Il y a 50 ans : les occupations d’usine se propagent en France

19 mai 2018
Une partie d’une des manifestations qui ont eue lieu en même temps que les occupations d’usines en mai-juin 1968

À partir du 14 mai 1968, les travailleurs français, inspirés par les manifestations étudiantes massives des semaines précédentes, ont commencé une vague d’occupations d’usines qui ont fait vaciller la France capitaliste sur ses bases.

L’une des premières occupations fut celle de l’usine Sud-Aviation de Nantes. L’usine est restée sous le contrôle des travailleurs un mois durant, avec des drapeaux rouges flottant sur le bâtiment de la direction. Le directeur régional, Duvochel, a été retenu captif pendant 16 jours. Le Directeur général de la compagnie à l’époque était Maurice Papon, un collaborateur des nazis, criminel de guerre, et chef de la police de Paris en 1961 responsable du massacre de manifestants qui protestaient contre la guerre d’Algérie.

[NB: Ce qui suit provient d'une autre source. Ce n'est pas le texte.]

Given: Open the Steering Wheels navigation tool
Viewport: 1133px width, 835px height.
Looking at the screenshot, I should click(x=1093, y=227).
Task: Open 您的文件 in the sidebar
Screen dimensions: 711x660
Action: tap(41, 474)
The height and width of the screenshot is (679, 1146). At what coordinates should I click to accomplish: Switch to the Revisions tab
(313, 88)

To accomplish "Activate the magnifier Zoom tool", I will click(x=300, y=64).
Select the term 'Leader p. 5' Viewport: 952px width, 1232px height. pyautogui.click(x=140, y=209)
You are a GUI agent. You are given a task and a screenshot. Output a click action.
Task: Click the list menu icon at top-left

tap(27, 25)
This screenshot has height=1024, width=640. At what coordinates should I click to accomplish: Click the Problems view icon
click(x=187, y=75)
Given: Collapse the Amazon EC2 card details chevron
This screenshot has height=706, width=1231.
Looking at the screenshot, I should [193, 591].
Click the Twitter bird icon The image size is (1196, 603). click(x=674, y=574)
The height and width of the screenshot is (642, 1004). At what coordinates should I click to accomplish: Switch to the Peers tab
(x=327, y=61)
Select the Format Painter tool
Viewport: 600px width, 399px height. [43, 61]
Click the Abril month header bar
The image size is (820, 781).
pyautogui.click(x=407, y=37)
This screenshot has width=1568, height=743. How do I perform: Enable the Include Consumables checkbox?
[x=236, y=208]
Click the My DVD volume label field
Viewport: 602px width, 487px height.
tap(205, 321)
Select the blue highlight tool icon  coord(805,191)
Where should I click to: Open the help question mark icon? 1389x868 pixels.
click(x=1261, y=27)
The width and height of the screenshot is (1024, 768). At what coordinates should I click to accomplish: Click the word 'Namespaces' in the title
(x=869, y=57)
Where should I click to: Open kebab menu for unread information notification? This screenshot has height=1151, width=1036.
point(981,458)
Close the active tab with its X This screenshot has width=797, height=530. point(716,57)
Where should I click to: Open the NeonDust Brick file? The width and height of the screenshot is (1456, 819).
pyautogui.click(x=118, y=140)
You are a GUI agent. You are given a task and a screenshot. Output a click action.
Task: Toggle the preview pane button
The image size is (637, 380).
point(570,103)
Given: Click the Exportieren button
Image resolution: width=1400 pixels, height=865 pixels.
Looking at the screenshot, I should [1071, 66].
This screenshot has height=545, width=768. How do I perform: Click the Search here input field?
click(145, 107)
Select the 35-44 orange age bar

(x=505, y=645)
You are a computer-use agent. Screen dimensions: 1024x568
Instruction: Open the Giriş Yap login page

Les travailleurs d’autres usines ont suivis dans une vague d’occupations dans tout le pays à compter du 15 mai jusqu’au 20. Partout des drapeaux rouges étaient hissés, et dans de nombreuses usines, la direction était retenue captive. Ces actions ont concerné des centaines d’usines et de bureaux, dont la plus grande usine du pays, l’usine Renault de Billancourt, et d’autres de Renault à Flins, au Havre et à Rouen. Les travailleurs ont fait fermer l’aéroport international d’Orly. Ils ont cessé le travail dans deux usines à Lyon et dans plusieurs journaux à Paris.

Le 17 mai, au moins 100 000 travailleurs étaient en grève en France, et le drapeau rouge – symbole du socialisme international – était hissé sur de nombreuses usines, dont l’usine de camions Berliet, les installations chimiques de Rhône-Poulenc à Lyon, et l’usine textile Rhodiaceta.

Le 18 mai, le festival du film de Cannes était annulé au bout de 9 jours après que le jury ait démissionné en solidarité avec la vague d’occupations. Les techniciens et les réalisateurs de films sont entrés en grève le lendemain, bloquant les tentatives de faire redémarrer le festival.

Des comités d’action sont apparus dans les usines occupées et les environs, attirant des habitants, des étudiants, et des lycéens aux côtés des ouvriers, des techniciens et du personnel administratif en grève. Ces comités ont commencé à organiser les grèves et à se développer en forums de débat politique intense. Ce fut tout aussi vrai dans les universités, qui étaient dans l’ensemble occupées par les étudiants.

Le 20 mai, tout le pays était à l’arrêt – frappé par une grève générale, alors que ni les syndicats ni aucune autre organisation n’avait lancé un appel à une telle grève. Les usines, les bureaux, les universités et les établissements scolaires sont occupés, la production et les transports paralysés. Dix millions de travailleurs sur les 15 millions que compte la France sont impliqués – Les deux tiers de toute la classe ouvrière du pays, ce fut la plus large et la plus efficace de toutes les grèves générales de l’histoire de France, ou de n’importe quel autre pays.